Exercise requirements
When the line containing "WordPress.com (18, 2475)" appears in the listing below, set it down along with each later line through the end, exactly as written, and nothing before it.

=== Begin Enclosure ===

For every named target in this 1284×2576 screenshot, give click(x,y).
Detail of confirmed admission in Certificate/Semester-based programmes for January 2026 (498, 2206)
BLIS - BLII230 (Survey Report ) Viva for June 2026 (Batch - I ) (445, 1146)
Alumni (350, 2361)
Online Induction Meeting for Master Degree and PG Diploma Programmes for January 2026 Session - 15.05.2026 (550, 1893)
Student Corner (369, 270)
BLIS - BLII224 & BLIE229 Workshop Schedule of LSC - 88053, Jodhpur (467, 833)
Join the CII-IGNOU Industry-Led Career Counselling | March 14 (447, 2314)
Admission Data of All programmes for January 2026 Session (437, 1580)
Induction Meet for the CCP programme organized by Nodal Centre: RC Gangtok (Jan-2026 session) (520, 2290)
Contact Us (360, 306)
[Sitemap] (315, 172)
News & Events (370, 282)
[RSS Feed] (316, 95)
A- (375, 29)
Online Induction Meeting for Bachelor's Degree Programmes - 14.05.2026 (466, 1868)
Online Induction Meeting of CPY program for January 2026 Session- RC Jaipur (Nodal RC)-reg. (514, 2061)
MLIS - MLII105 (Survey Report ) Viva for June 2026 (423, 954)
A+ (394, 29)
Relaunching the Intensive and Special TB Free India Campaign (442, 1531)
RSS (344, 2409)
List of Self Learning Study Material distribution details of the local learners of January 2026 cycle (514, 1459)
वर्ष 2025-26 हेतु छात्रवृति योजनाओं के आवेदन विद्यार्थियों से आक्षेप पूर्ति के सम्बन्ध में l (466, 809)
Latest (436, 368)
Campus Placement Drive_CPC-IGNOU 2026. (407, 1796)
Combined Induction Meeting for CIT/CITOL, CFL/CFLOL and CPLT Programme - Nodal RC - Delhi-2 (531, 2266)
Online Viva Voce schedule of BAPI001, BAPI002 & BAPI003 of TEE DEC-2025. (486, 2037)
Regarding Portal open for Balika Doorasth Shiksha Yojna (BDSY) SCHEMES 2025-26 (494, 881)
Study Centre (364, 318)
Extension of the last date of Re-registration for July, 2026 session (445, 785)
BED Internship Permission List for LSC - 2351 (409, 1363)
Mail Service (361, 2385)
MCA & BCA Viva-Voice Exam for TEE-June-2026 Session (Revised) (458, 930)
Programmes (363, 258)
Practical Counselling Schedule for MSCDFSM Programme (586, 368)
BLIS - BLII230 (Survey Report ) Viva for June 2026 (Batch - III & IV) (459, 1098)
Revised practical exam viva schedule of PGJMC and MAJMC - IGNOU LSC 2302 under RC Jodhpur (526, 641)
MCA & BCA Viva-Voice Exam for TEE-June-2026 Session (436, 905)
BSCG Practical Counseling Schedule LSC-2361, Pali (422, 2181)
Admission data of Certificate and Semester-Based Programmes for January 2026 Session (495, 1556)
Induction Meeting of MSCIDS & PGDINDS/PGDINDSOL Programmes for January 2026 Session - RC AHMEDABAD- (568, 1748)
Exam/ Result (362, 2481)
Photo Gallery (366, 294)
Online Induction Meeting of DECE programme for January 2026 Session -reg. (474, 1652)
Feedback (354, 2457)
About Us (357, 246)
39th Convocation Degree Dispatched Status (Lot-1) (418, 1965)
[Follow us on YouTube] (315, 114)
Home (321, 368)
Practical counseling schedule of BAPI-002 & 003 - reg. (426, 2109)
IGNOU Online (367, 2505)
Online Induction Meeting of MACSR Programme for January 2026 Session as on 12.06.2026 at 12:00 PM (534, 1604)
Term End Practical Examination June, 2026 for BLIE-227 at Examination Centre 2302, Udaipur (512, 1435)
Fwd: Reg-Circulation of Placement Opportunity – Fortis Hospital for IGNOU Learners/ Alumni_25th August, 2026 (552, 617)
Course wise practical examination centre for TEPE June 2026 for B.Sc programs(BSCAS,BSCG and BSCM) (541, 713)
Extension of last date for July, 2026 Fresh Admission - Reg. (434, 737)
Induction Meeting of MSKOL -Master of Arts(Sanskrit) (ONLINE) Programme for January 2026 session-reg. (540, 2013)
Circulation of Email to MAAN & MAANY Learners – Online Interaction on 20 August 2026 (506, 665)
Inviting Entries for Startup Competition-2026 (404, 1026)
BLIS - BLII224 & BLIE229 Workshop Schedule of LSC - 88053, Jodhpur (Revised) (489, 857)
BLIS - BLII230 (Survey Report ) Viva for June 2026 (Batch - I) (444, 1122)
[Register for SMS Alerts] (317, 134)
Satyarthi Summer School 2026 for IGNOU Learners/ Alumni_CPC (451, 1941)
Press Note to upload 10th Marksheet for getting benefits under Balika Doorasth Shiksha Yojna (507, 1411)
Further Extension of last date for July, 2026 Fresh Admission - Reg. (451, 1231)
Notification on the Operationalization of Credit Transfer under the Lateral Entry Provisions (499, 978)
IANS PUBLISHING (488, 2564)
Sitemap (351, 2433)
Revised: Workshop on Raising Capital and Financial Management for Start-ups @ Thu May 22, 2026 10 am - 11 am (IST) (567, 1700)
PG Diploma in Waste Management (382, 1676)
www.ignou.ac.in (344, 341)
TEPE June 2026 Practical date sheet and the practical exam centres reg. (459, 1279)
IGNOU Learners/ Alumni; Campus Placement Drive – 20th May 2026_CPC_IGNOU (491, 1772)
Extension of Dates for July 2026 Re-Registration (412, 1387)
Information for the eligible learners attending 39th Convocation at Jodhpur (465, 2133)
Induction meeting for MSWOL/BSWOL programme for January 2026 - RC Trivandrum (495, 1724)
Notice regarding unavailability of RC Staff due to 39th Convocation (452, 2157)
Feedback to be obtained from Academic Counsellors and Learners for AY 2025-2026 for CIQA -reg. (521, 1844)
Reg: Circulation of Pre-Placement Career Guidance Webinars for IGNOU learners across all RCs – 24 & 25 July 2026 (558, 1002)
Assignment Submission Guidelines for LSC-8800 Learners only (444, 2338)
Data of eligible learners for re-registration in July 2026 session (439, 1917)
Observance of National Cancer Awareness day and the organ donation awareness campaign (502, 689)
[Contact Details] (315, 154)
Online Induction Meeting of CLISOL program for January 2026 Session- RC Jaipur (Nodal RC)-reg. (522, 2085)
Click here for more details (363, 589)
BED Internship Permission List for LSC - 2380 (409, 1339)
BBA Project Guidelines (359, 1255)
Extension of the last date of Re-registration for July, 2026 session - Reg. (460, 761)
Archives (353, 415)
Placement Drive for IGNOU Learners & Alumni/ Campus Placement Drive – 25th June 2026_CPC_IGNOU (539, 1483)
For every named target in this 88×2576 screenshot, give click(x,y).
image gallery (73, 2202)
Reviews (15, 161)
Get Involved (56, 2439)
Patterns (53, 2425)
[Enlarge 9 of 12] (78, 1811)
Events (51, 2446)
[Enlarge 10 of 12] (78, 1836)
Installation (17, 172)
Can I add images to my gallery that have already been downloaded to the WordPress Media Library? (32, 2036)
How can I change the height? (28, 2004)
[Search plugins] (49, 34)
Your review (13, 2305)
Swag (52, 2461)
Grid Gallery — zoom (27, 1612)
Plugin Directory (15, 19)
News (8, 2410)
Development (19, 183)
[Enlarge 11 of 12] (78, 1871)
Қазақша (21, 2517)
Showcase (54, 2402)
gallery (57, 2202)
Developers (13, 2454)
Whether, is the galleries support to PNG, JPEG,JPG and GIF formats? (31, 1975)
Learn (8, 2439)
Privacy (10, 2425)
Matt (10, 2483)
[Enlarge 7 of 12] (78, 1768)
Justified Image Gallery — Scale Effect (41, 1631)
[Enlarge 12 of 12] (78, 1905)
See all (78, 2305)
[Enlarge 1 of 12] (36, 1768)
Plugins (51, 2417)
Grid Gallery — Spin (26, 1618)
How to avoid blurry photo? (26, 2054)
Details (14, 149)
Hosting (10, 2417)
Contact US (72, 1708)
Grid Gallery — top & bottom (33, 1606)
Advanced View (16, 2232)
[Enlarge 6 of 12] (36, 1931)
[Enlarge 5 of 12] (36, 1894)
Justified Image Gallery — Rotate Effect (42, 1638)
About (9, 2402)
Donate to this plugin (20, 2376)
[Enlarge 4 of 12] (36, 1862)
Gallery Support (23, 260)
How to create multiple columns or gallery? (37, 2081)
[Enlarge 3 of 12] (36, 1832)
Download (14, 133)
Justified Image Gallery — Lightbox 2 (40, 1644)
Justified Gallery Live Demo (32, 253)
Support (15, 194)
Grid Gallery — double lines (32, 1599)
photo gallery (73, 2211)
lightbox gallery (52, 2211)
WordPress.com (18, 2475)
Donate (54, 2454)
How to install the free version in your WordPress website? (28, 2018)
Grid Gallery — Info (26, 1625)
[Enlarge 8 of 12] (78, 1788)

=== End Enclosure ===

Task output
WordPress.com (18, 2475)
Donate (54, 2454)
How to install the free version in your WordPress website? (28, 2018)
Grid Gallery — Info (26, 1625)
[Enlarge 8 of 12] (78, 1788)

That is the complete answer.